In other words, fraud can happen anywhere, and at any time, and if a Procurement organization is not vigilant, it will happen to them. Fortunately, steps can be taken to reduce the chances of most of these frauds. Having a policy that invoices will only be accepted from approved suppliers, that all invoices from approved suppliers for non-contracted goods and services and/or for goods and services at non-contracted rates will prevent most external fraud from slipping through the system. (Collusion can still bypass the best of controls, but, unless the system is hacked, you know exactly who perpetrated the fraud in this instance.) Having T&E limits without budget manager approval, automatic zip-code based mileage checks, and fixed per-diems (while more costly) can weed out a lot of T&E fraud. Careful inspections and a two-step process can minimize the chances of a bait-and-switch and good stock being written off. And waiting a quarter to verify the numbers then and now before issuing a bonus will discourage many employees from trying to inflate their savings (or sales) claims.

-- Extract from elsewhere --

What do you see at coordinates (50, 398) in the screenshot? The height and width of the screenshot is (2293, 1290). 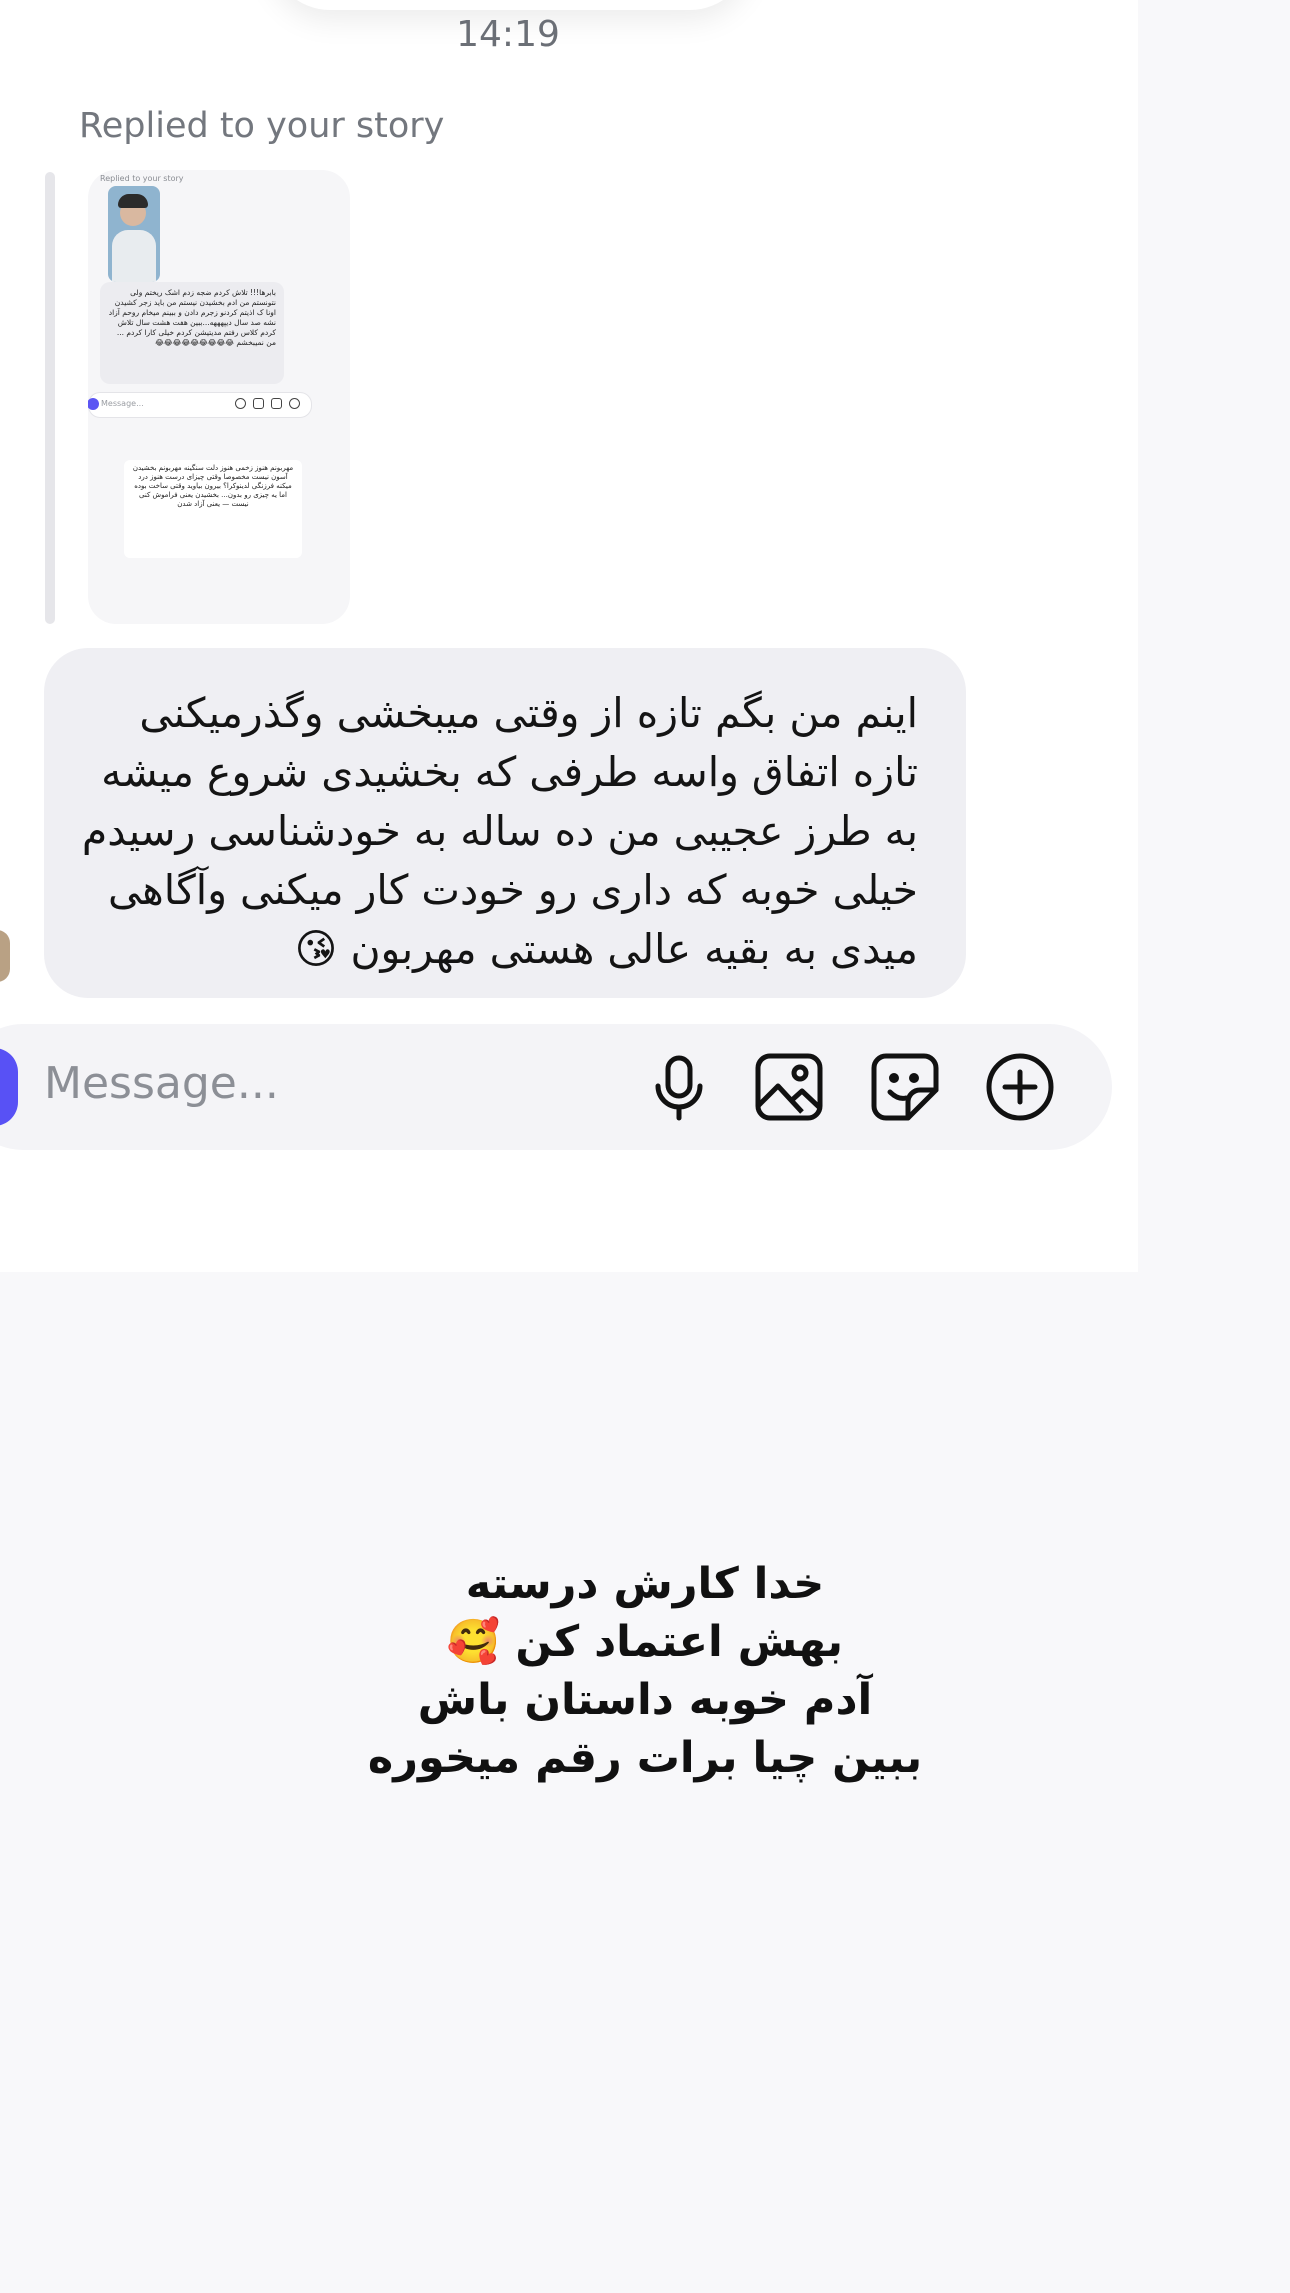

However, no system is perfect and a lot of process transformation, and diligence, will be required to minimize the risk of fraud and corruption and limits its impact if it does happen. For Procurement, it’s another damned if you do (as the effort takes time and resources away from good category management that is often the largest source of value generation) and damned if you don’t (as the losses from a single fraud could wipe out most of the captured savings).